29. Evidence Of Citizenship Or Immigrant Status. AV is required to obtain information concerning citizenship or immigrant status of Consultant personnel or Consultant’s subcontractor personnel entering the premises of AV when such entry will require access to areas containing “technical data” or prior to disclosure of controlled data to Consultant. Consultant agrees to furnish this information before entry to AV premises or prior to disclosure of AV controlled information and at any time thereafter before substituting or adding new personnel to work on AV’s premises or prior to receipt of AV controlled information as noted above. Information to be provided shall be in accordance with the requirements of Attachment C attached hereto. If Consultant has similar restrictions on data, AV shall meet the same standard prior to any disclosures to AV personnel. The Consultant also shall execute the Certificate of Compliance with US Trade Control Laws attached hereto as Attachment D.
30. Export Control.
a. The Consultant shall comply with all applicable U.S. export control laws and regulations and economic sanctions laws and regulations, specifically including but not limited to the International Traffic in Arms Regulations (“ITAR”), 22 C.F.R. 120 et seq.; the Export Administration Regulations, 15 C.F.R. 730-774; and the Foreign Assets Control Regulations, 31 C.F.R. 500-598 (collectively, “Trade Control Laws”). Without limiting the foregoing, the Consultant, in its work on behalf of the AV, shall not transfer any export controlled item, technical data, technology, or service, including transfers to any non-US persons, as that term is defined under the applicable Trade Control Laws, unless authorized in advance by an export license (such as Technical Assistance Agreement (TAA) or Manufacturing License Agreement (MLA), license exception or license exemption, collectively, “Export Authorization”), as required.
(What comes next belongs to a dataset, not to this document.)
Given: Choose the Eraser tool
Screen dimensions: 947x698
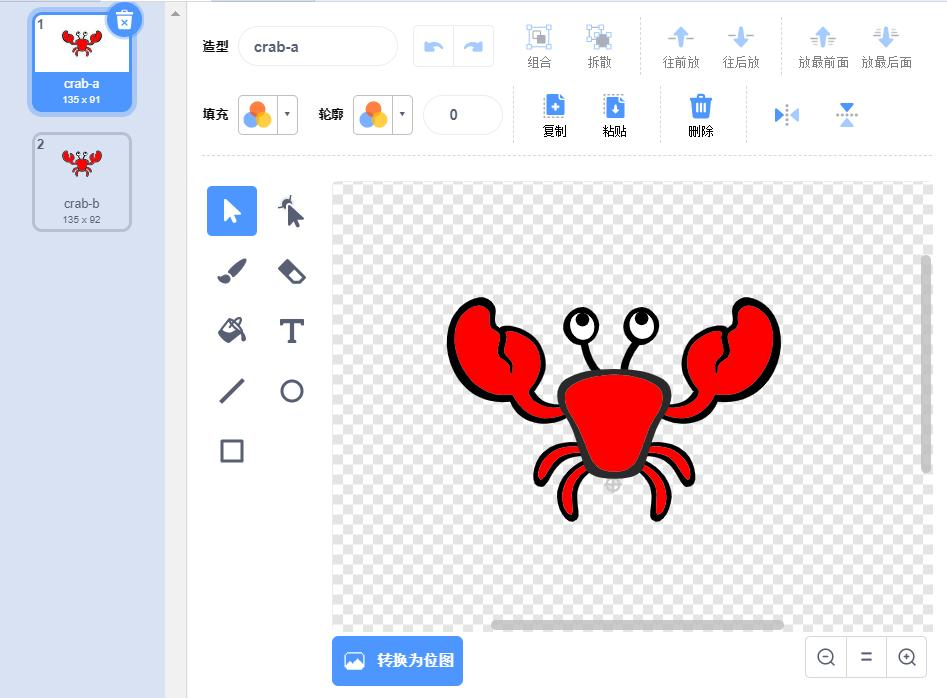Looking at the screenshot, I should (x=291, y=271).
b. The Consultant hereby represents that neither Consultant nor any parent, subsidiary or affiliate of the Consultant is included on any of the restricted party lists maintained by the U.S. Government, including the Specially Designated Nationals List administered by the U.S. Department of the Treasury’s Office of Foreign Assets Control (“OFAC”); Denied Parties List, Unverified List or Entity List maintained by the U.S. Department of Commerce’s Bureau of Industry and Security (“BIS”); the List of Statutorily Debarred Parties maintained by the U.S. Department of State’s Directorate of Defense Trade Controls; or the consolidated list of asset freeze targets designated by the United Nations, European Union, and United Kingdom (collectively, “Restricted Party Lists”). The Consultant shall immediately notify AV if the Consultant, or any parent, subsidiary or affiliate of the Consultant becomes listed on any Restricted Party List or if Consultant’s privileges are otherwise denied, suspended or revoked in whole or in part by any U.S. or non-U.S. government entity or agency.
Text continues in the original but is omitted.